## GOAL
Convert the stretch of the listing from the line containing "Click the split" through the line containing "click(414, 183)" into a JSON list of strings, one string per line, skipping blank lines.

## STORED DATA
■ ■ ■
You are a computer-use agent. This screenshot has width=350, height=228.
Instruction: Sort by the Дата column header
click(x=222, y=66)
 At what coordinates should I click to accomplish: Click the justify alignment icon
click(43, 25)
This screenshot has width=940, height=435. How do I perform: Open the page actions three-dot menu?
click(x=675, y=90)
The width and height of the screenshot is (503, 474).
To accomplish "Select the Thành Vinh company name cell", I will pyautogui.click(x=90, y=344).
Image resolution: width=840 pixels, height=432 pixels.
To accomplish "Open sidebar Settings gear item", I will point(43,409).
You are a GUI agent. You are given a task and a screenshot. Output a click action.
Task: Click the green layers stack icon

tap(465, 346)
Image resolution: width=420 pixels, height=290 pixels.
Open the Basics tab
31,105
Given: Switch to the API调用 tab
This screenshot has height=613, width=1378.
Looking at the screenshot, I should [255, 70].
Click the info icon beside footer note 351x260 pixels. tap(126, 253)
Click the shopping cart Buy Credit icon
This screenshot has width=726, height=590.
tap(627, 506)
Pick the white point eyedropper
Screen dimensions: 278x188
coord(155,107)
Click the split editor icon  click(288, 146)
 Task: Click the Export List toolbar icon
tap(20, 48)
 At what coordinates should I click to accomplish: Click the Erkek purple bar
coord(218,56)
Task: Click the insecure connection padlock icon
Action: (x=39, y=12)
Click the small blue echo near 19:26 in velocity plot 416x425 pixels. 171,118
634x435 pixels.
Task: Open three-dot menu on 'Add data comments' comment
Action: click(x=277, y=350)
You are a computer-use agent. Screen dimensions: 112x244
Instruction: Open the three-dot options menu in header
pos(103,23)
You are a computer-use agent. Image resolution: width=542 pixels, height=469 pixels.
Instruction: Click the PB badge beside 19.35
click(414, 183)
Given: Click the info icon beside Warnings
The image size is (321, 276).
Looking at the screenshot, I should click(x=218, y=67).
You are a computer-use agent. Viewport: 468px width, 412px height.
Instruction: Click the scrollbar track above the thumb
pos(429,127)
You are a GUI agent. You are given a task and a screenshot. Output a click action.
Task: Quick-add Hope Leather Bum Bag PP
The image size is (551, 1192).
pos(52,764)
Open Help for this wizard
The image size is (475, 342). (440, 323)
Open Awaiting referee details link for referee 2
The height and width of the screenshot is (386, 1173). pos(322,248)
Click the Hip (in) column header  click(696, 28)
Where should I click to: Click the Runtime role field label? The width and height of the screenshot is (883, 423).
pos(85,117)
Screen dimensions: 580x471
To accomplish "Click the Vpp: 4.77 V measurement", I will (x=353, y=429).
■ ■ ■
## OUTPUT
[
  "Click the split editor icon  click(288, 146)",
  " Task: Click the Export List toolbar icon",
  "tap(20, 48)",
  " At what coordinates should I click to accomplish: Click the Erkek purple bar",
  "coord(218,56)",
  "Task: Click the insecure connection padlock icon",
  "Action: (x=39, y=12)",
  "Click the small blue echo near 19:26 in velocity plot 416x425 pixels. 171,118",
  "634x435 pixels.",
  "Task: Open three-dot menu on 'Add data comments' comment",
  "Action: click(x=277, y=350)",
  "You are a computer-use agent. Screen dimensions: 112x244",
  "Instruction: Open the three-dot options menu in header",
  "pos(103,23)",
  "You are a computer-use agent. Image resolution: width=542 pixels, height=469 pixels.",
  "Instruction: Click the PB badge beside 19.35",
  "click(414, 183)"
]